Military planners are more than familiar with the fact that risk assessment is an imperative in the generation of a strategic plan. Its evolution is marked by persistent motivation to not only eliminate uncertainties and bring about balance in the ‘objectives-resources-means’ equation but also to ensure that the benefits that accrue far outweigh hazards. However, the abiding conundrum is that the nature of warfare is in opposition to such precision. And, in the nuclear arena, it must be noted that strategic imbalance is intrinsic to the 'objectives-resources-means' relationship. For, from the very start, the equation is irrevocably in a state of unstable equilibrium activated by the fact that whatever nuclear means are used, it sets into motion an uncontrollable chain reaction of nuclear escalation that will invariably obliterate the very objectives that were sought to be attained.
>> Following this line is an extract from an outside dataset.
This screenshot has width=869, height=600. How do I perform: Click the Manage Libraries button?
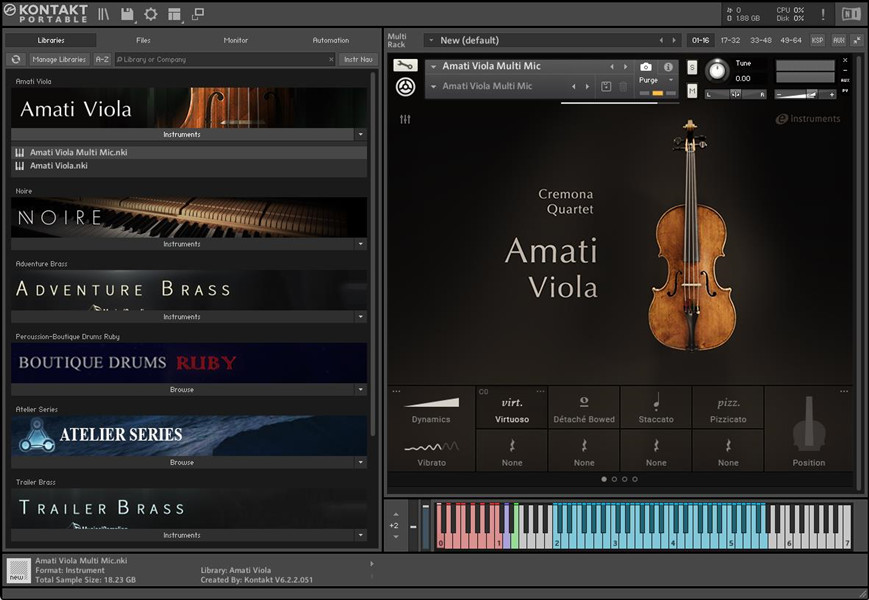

Lesson three is the reality of nuclear weapons. Its value lies in its non-usage; its aim is to deter nuclear war; its futility is in attempting to use it to attain political goals.
The Razor’s Edge
Nuclear weapons have put the world on a razor's edge, in part because of the inability to control the manner in which political events and technology are driving nuclear weapons policies. While technology invites covertness; the lethality, precision, stealth and time compression that it has wrought demands transparency, demarcation between custodian and controller, and central control, if at all the risks of an exchange are to be averted and the stability of a deterrent relationship assured. The development of tactical nuclear weapons only serves to enhance the fragility of the relationship as control is easily lost. A whimsical approach consequently enlarges the vulnerabilities of a deterrent correlation.
Lesson four is that escalation control of a nuclear exchange lacks conviction, and to conventionalise the weapon’s use has to be abhorred. Nuclear weapons do not provide answers to low intensity conflicts. So, also, to suggest that conventional principles of war such as surprise or deception apply, is ludicrous. Besides, policy must remain sensitive to the multilateral nature of contemporary nuclear dynamics. The bottom-line: capricious and erratic behaviour in crafting a nuclear posture increases the perils of unintended use.
Indian Nuclear Doctrine and an Abiding Counsel
The genesis of India’s nuclear doctrine is rooted in three guiding canons; primarily, the nation would not be the first to use nuclear weapons; secondly, that nuclear first use would invite an assured massive retaliation; and thirdly, India would develop a credible minimum arsenal. There was a fourth equally important unwritten faith and that was, under no condition would the weapon be conventionalised. The last principle, it is significant to note, was advanced in the wake of the Cold War and yet remained oddly divorced from the one absurd tenet that characterised that war, that is, the belief that a nuclear war was not only fightable, but was also winnable. This last precept has currently been universally debunked.
The doctrine is distinctive for it identified, with as much clarity as no similar document by any nuclear weapons state had done in the past, the role, purpose and relationship between controller and custodian in realising the overall nuclear strategy of the nation. There remains the unwavering belief that nuclear weapons are, primarily, political weapons of war avoidance rather than devices of war-fighting. Indeed, reviews of the nuclear doctrine is a cyclic phenomenon that is influenced by current geopolitics and challenges that are perceived to prejudice the status-quo. In fact, over the last decade, two such reviews have scrutinised India’s doctrine for relevance and efficacy. Both reviews were neither public nor were they a wool-gathering exercise. They were conducted objectively and by those in the know; the outcome (Mantri must note): no substantial changes to the doctrine.